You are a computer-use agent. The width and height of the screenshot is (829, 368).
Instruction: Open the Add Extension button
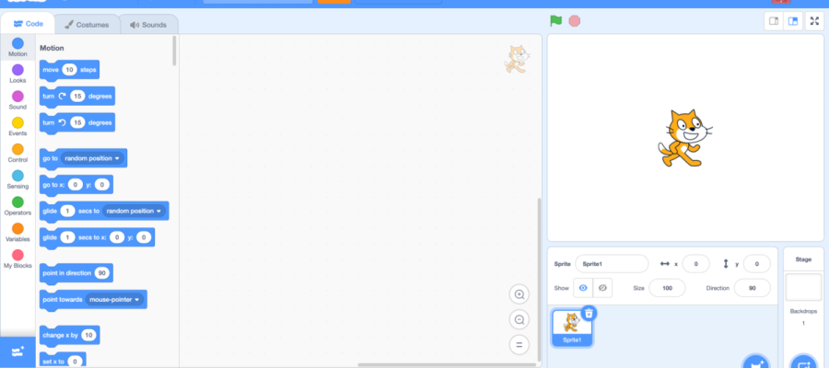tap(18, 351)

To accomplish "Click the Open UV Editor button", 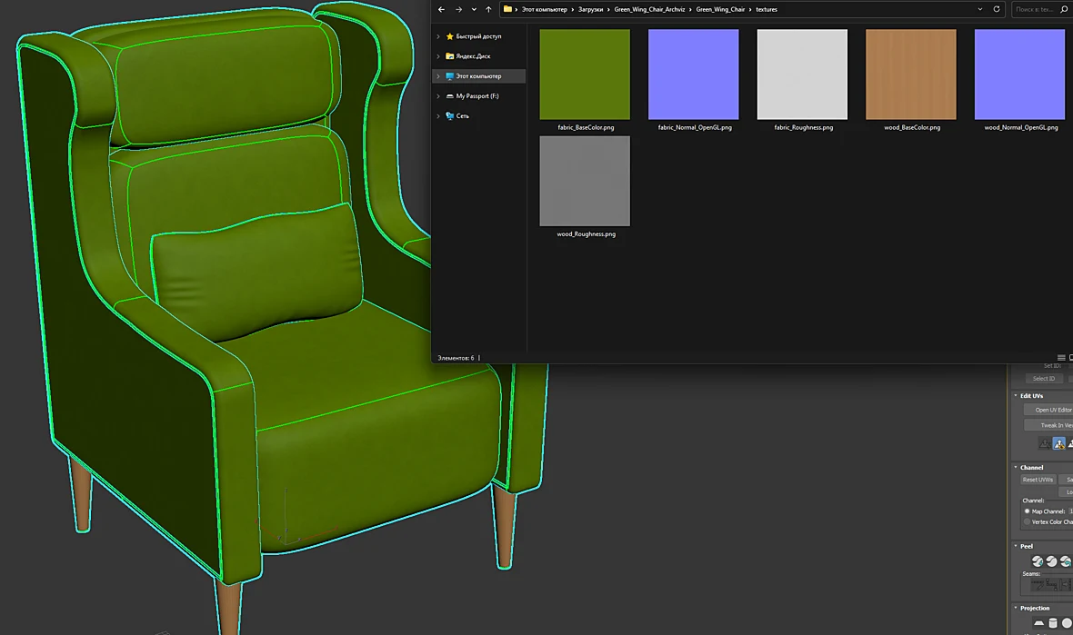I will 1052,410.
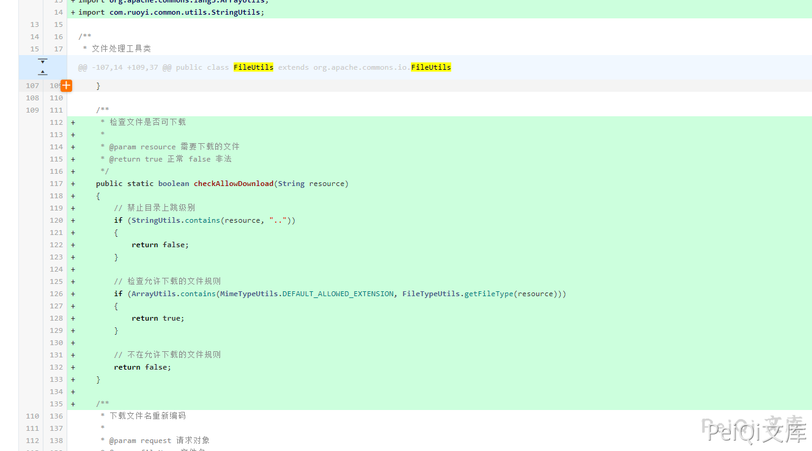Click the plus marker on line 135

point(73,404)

---

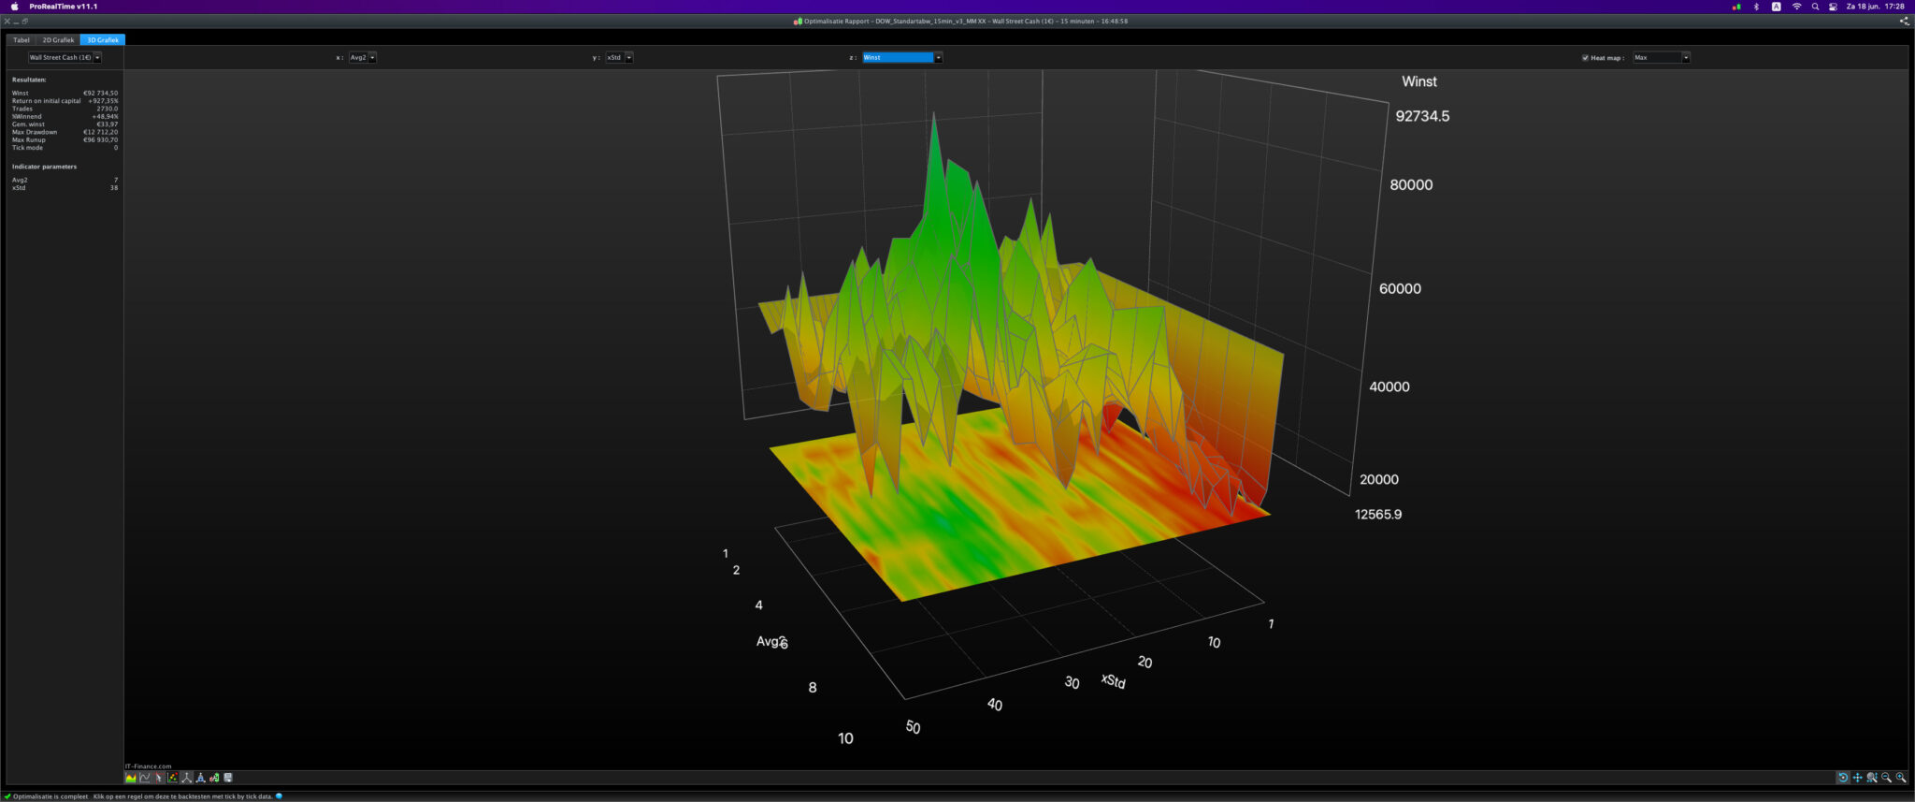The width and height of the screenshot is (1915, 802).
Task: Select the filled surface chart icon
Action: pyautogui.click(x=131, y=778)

What you should do:
Recast the stretch from the line containing "The width and height of the screenshot is (1915, 802)." through the line containing "Action: pyautogui.click(x=131, y=778)" as a numbered list, skipping any blank lines. Leave the pictures out of your answer.

Final result:
1. The width and height of the screenshot is (1915, 802).
2. Task: Select the filled surface chart icon
3. Action: pyautogui.click(x=131, y=778)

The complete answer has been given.